During the construction process, I also encountered another pit. Because there is a layer of nginx proxy in the middle, and "nginx enables caching by default, so the streaming output to nginx is cached", and finally the data obtained by the front end is cached and output at one time. At the same time gzip may also have an impact.

Here you can configure nginx to turn off gzip and cache.

gzip off;

location / {
    proxy_set_header   Host             $host;
    proxy_set_header   X-Real-IP        $remote_addr;
    proxy_set_header   X-Forwarded-For  $proxy_add_x_forwarded_for;
    proxy_cache off;
    proxy_cache_bypass $http_pragma;
    proxy_cache_revalidate on;
    proxy_http_version 1.1;
    proxy_buffering off;
    proxy_pass http://xxx.com:1234;
}

proxy_cache and proxy_buffering are two important proxy modules of Nginx. They can significantly improve proxy server performance and security.

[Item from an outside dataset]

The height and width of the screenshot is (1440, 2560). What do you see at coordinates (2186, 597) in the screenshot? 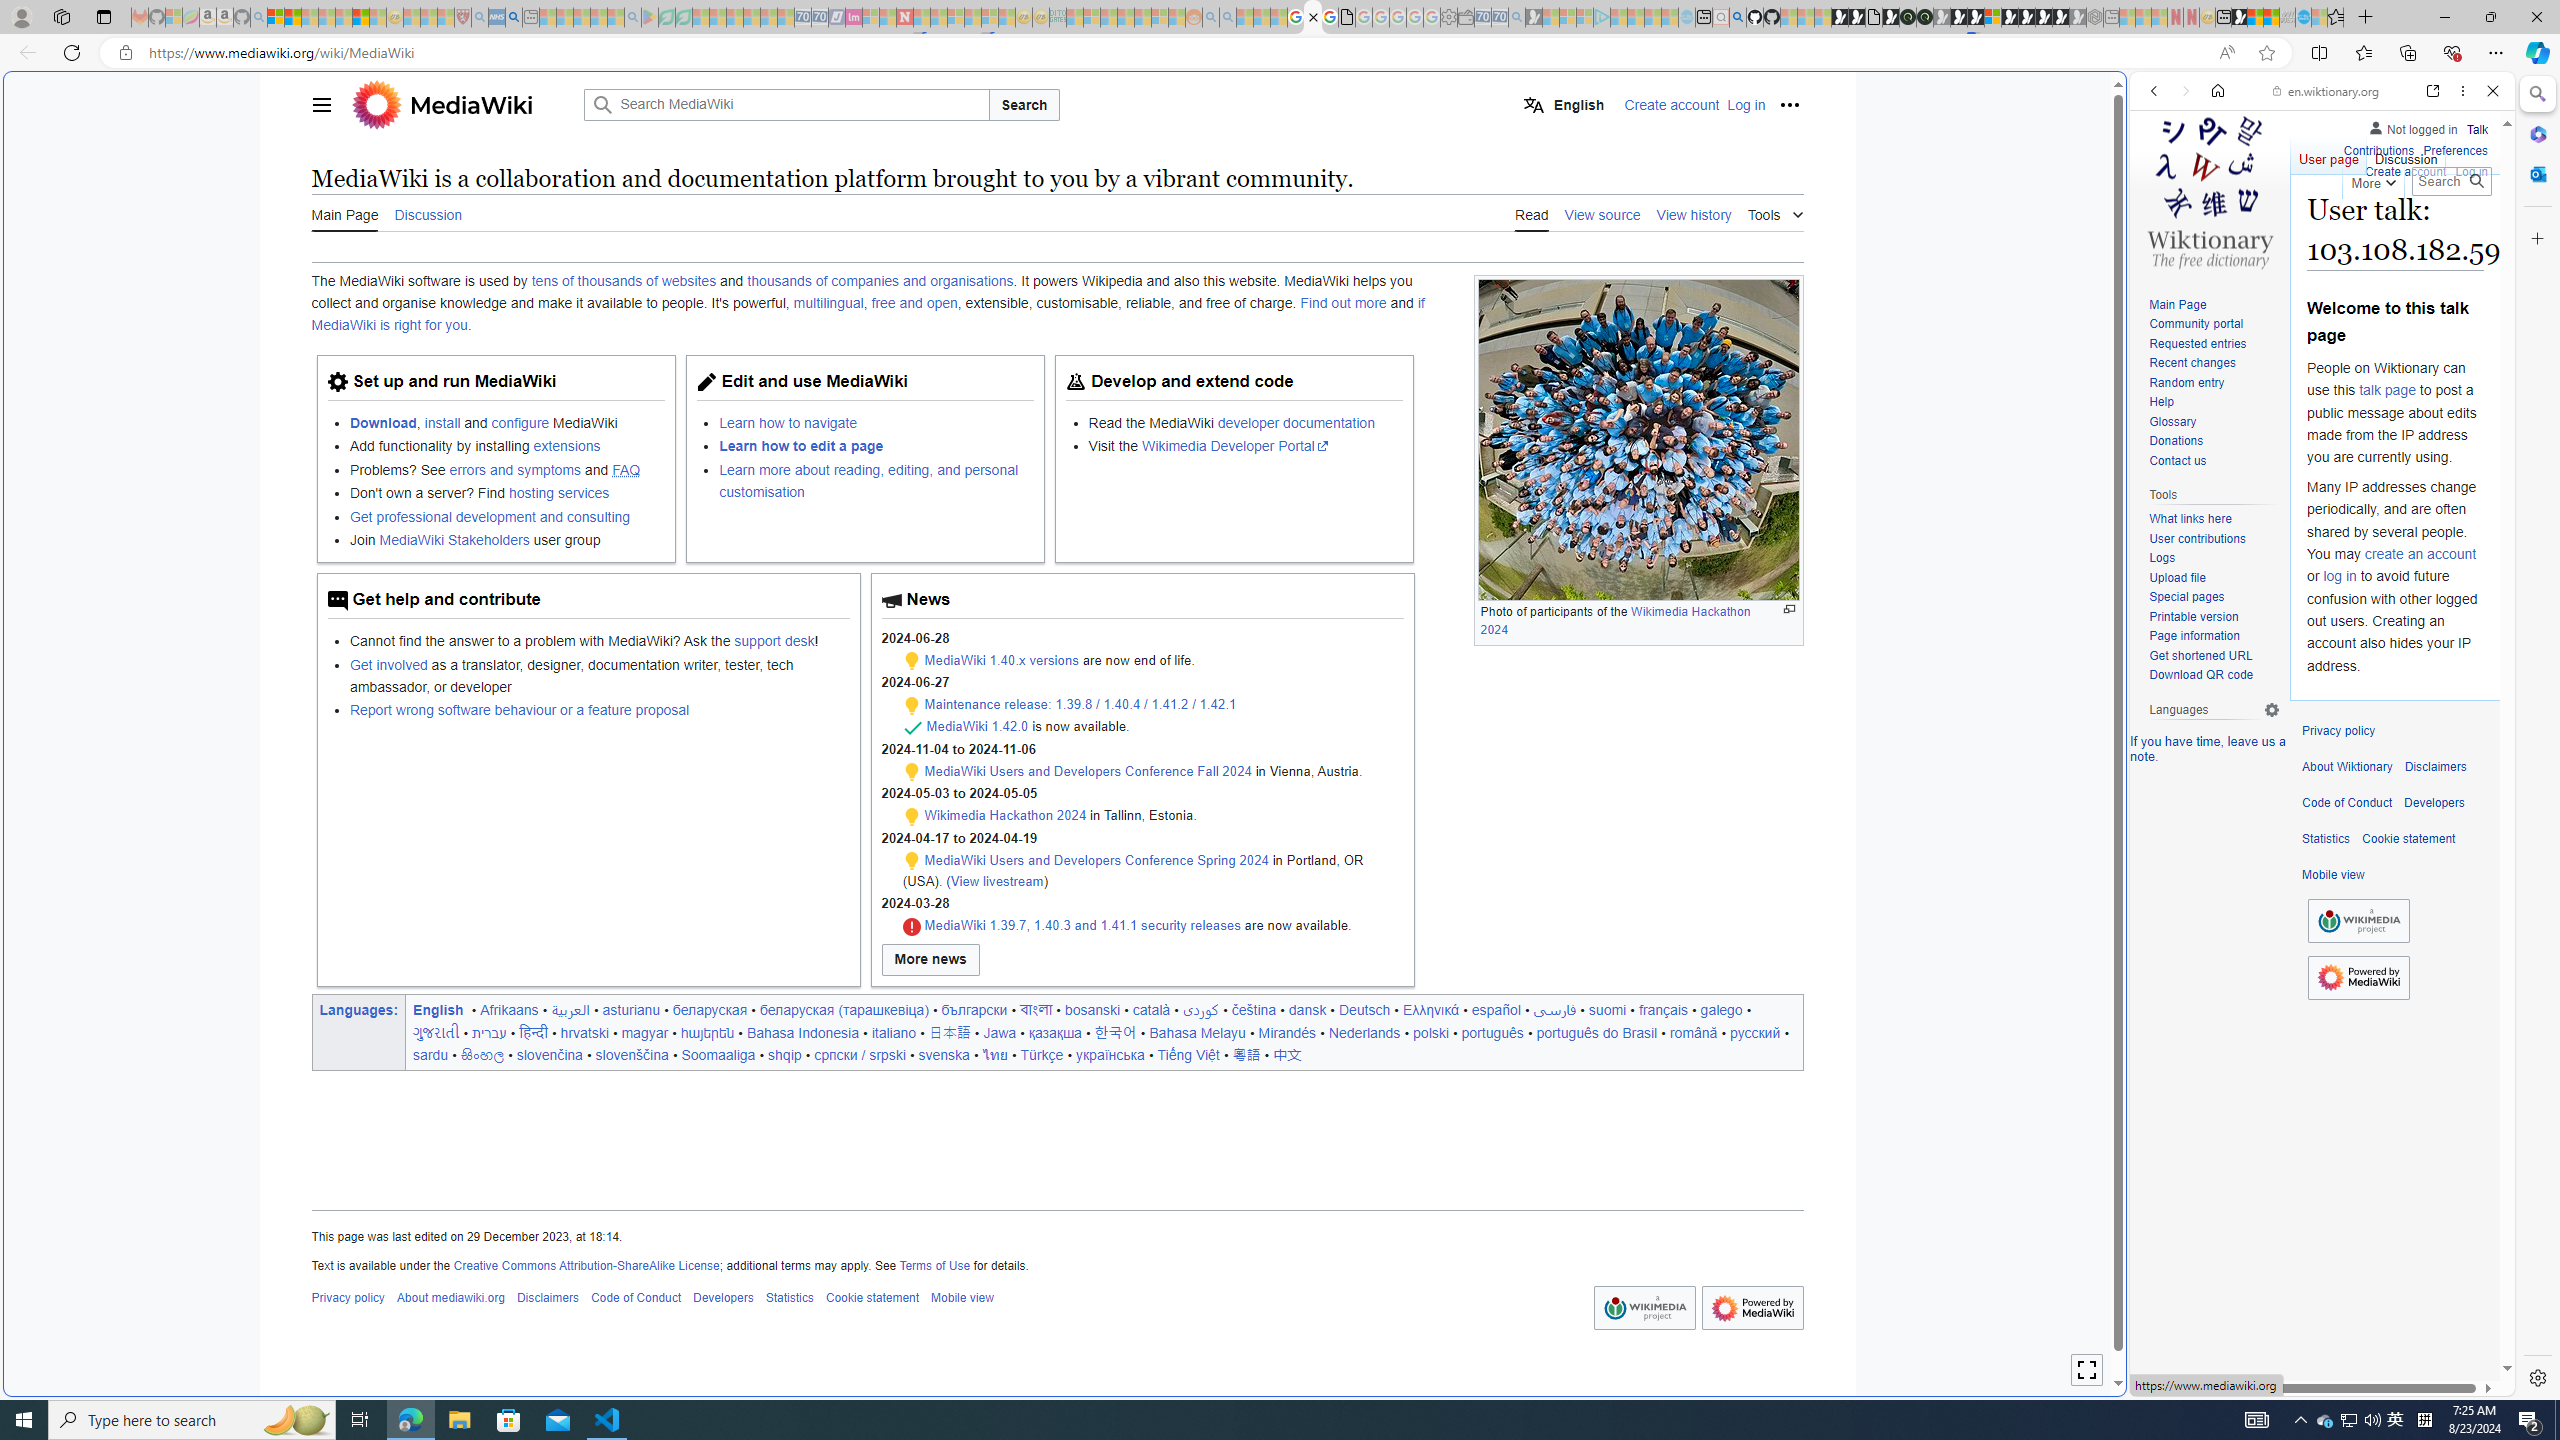
I see `Special pages` at bounding box center [2186, 597].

proxy_cache: Through this module, Nginx can cache the response data requested by the proxy server from the backend server. When the next client requests the same resource, Nginx can return the response directly from the cache without having to request the backend server. This greatly reduces the load on the proxy server and also improves the client access speed. It should be noted that when using the proxy_cache module, it is necessary to configure the cache policy carefully to avoid cache inconsistency or expiration.
proxy_buffering: Through this module, Nginx can buffer the response data of the backend server and send it to the client after the complete response data arrives. This method can reduce the number of network connections between the proxy server and the client, improve concurrent processing capabilities, and also prevent the backend server from closing the connection prematurely, causing the client to fail to receive complete response data.

It is measured that only configuring proxy_cache is useless, and the streaming output will only take effect after proxy_buffering is configured.